While both teams have an outside chance of winning it this year, they are a victim of the NHL’s flawed playoff system. The Leafs will most likely have to face two of the top teams in the Eastern Conference, the Boston Bruins and Tampa Bay Lightning, in the first two rounds. Meanwhile, the two best teams in the West, the Jets and Nashville Predators, would have to get past each other in the second round. That being said, the Jets look more poised to take a deep run over the Leafs.
One reason the Jets’ roster is more well-constructed than the Leafs’ is because they didn’t have to go scorched earth to form their core. When they drafted Patrik Laine, they were only a year removed from a playoff appearance and many of their pieces — such as Mark Scheifele, Blake Wheeler, Dustin Byfuglien and Tyler Myers — were already in place.
Laine has proven to be even better than advertised, as some people believe he has what it takes to be the next Alexander Ovechkin. Of course, that comparison has led smug Leafs fans to make this joke:
The Jets didn’t have to overhaul their roster after missing the playoffs in 2016-17 because they believed in the players they had. All they needed was improved goaltending from Connor Hellebuyck, and now that he’s given it to them, it’s no surprise that they are where they’re at right now.
Spearheading the Jets’ movement is a coach who Leafs fans know well: Paul Maurice. He oversaw the Leafs for two seasons in which they missed the playoffs, one of them by a single point. He was largely given an unfair shake, but in Winnipeg, we are seeing what Maurice can do with talent at his disposal, as he does an excellent job of line-matching.
In Laine’s rookie season, much was made of his chemistry with Scheifele. But this season, the team has split the two up — and it has worked wonders. Laine’s goals per game average has gone way up now that he’s matched up against opposing second lines, while Kyle Connor, Schiefele and Wheeler have become one of the best top lines in hockey. Having Bryan Little on the third line is a huge asset, while Adam Lowry and Joel Armia can grind you out defensively on the fourth.
While the Leafs and Jets are evenly matched as far as forward depth is concerned, the Jets have the clear advantage on the blue line. One team rolls out Ron Hainsey, Nikita Zaitsev and Roman Polak on the right side, while the other rolls out Byfuglien, Myers and Joe Morrow. Winnipeg’s reliable defense has kept Hellebuyck’s workload down — despite the fact that he’s started the same amount of games as Frederik Andersen, he has faced almost 200 fewer total shots than him.

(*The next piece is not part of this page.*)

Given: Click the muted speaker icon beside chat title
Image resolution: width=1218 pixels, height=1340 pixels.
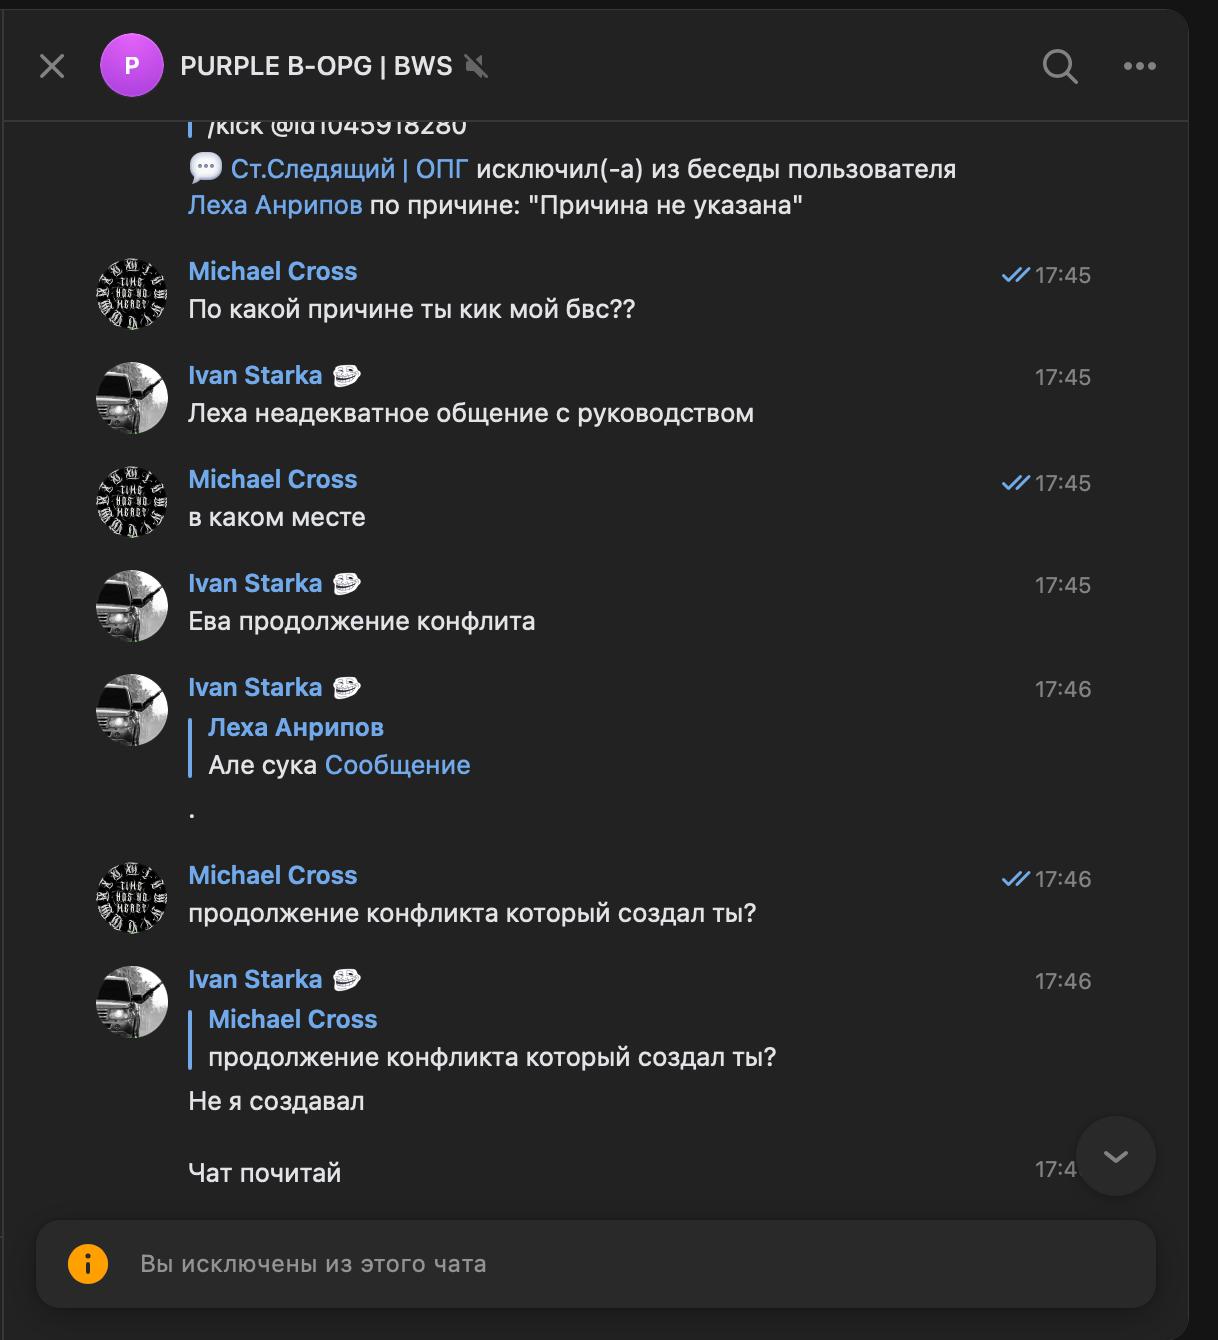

The last point of comparison between the Leafs and Jets is their general managers. Both have done a great job of getting their teams to this point in their development. But while Lou Lamoriello was aggressive in stripping away their previous core, he’s been fairly passive in building this one. The biggest piece he brought in via trade outside of Andersen is, arguably, Connor Carrick. And for the second consecutive trade deadline, he paid a second-round pick for a fourth line center.
Kevin Cheveldayoff, meanwhile, has been far more aggressive in making trades when his team is in the midst of a playoff push. Getting Myers and Armia for Evander Kane and Zach Bogosian in 2014-15 was a huge coup, and while they got swept out of the first round, they have become solid foundational pieces for the Jets. This season, Cheveldayoff really went for it at the deadline when he brought in Paul Stastny who figures to be a lot more useful in the playoffs than Tomas Plekanec.
The Takeaway Point
In conclusion, while the Leafs are likely another center or defensive overhaul away from winning a Stanley Cup, the Jets have all their pieces in place, save for maybe another winger. And although Leafs fans have every reason to be optimistic now, nothing would remind them that they’re the same old Leafs more than seeing Paul Maurice win a Stanley Cup before Mike Babcock.